WHAT TO PRODUCE> Copy everything from the line containing "Task: Open the Language dropdown" down to the end of the items, swapping "dropdown" for "menu" and changing nothing else. Leave out the pictures.
++++ DATA LINES ++++
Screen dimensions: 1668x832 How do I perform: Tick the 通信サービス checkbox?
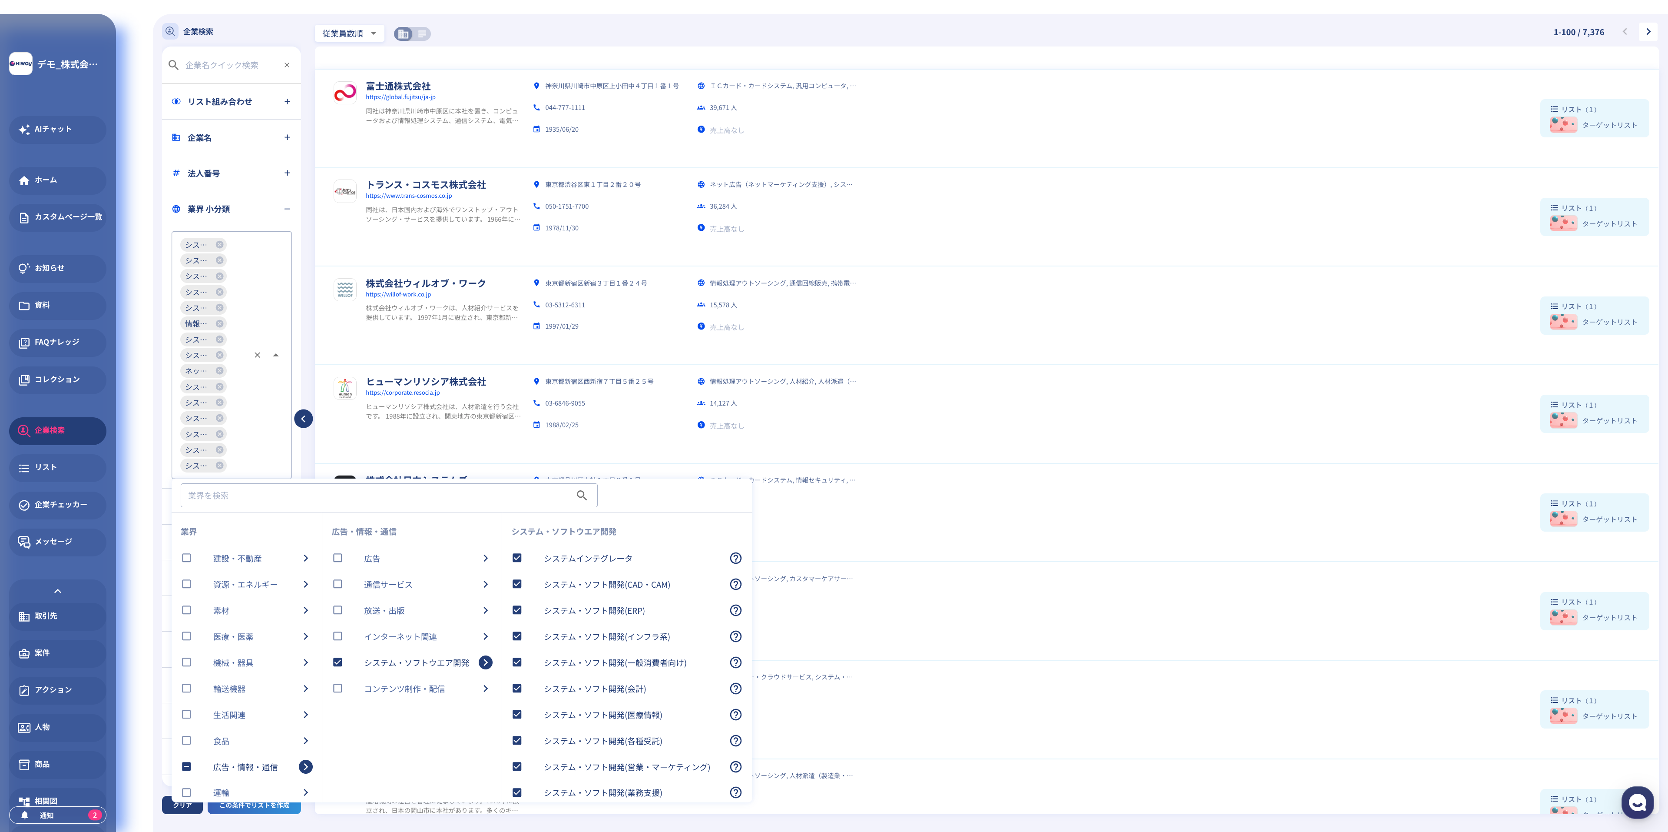coord(337,584)
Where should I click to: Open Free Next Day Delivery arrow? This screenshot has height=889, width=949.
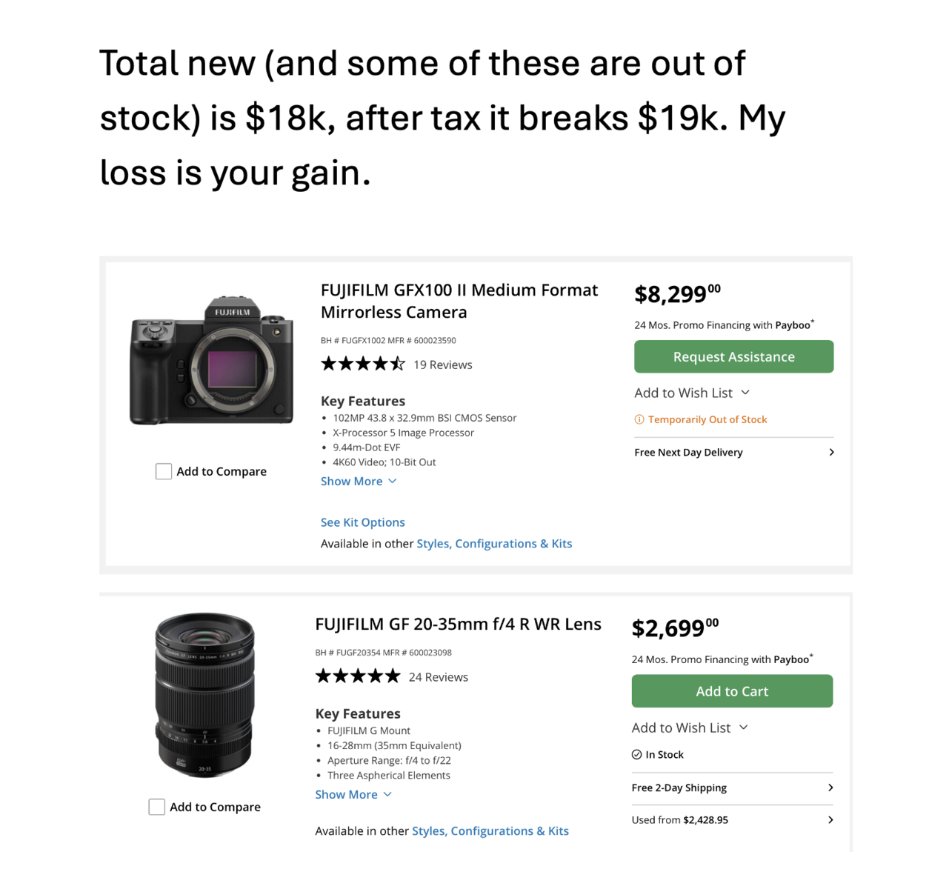[x=831, y=452]
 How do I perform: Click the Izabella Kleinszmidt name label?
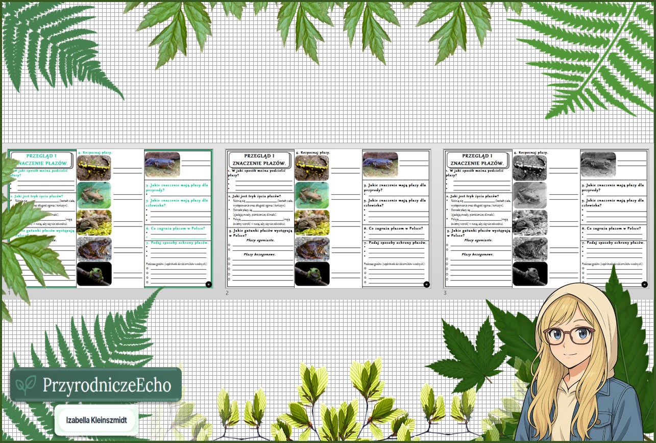coord(96,421)
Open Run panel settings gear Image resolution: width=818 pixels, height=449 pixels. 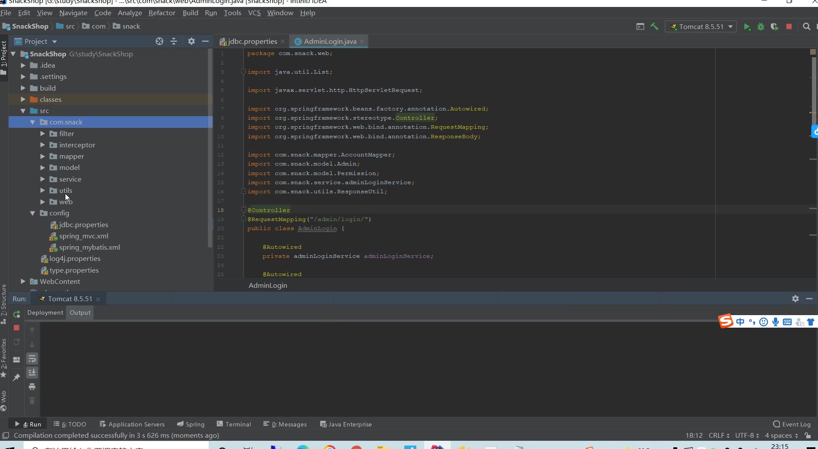click(795, 299)
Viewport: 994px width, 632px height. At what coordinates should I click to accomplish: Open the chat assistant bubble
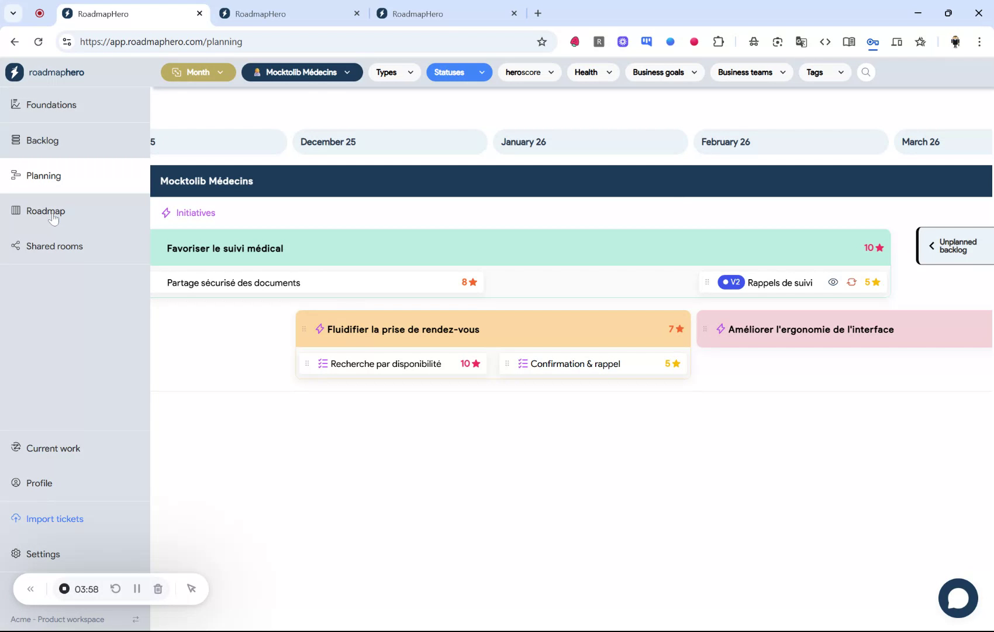pos(958,598)

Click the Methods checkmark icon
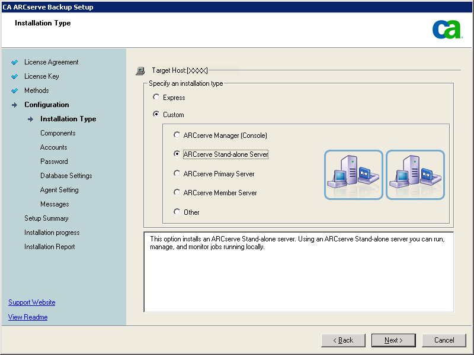click(15, 91)
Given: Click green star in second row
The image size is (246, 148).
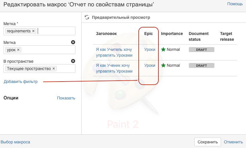Looking at the screenshot, I should pos(163,65).
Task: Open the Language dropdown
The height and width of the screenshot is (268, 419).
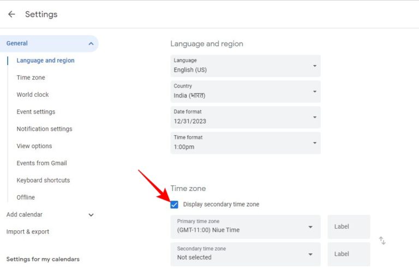Action: click(x=245, y=66)
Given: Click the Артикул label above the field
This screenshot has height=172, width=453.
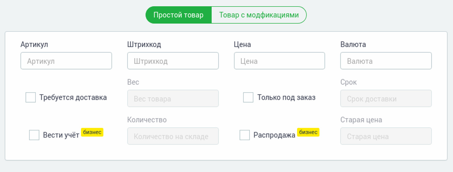Looking at the screenshot, I should tap(34, 45).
++++
RESULT OF THE TASK>
Task: Open the Language menu
The height and width of the screenshot is (268, 419).
Action: click(x=245, y=66)
Given: Click the Артикул label above the field
This screenshot has height=172, width=453.
Looking at the screenshot, I should tap(34, 45).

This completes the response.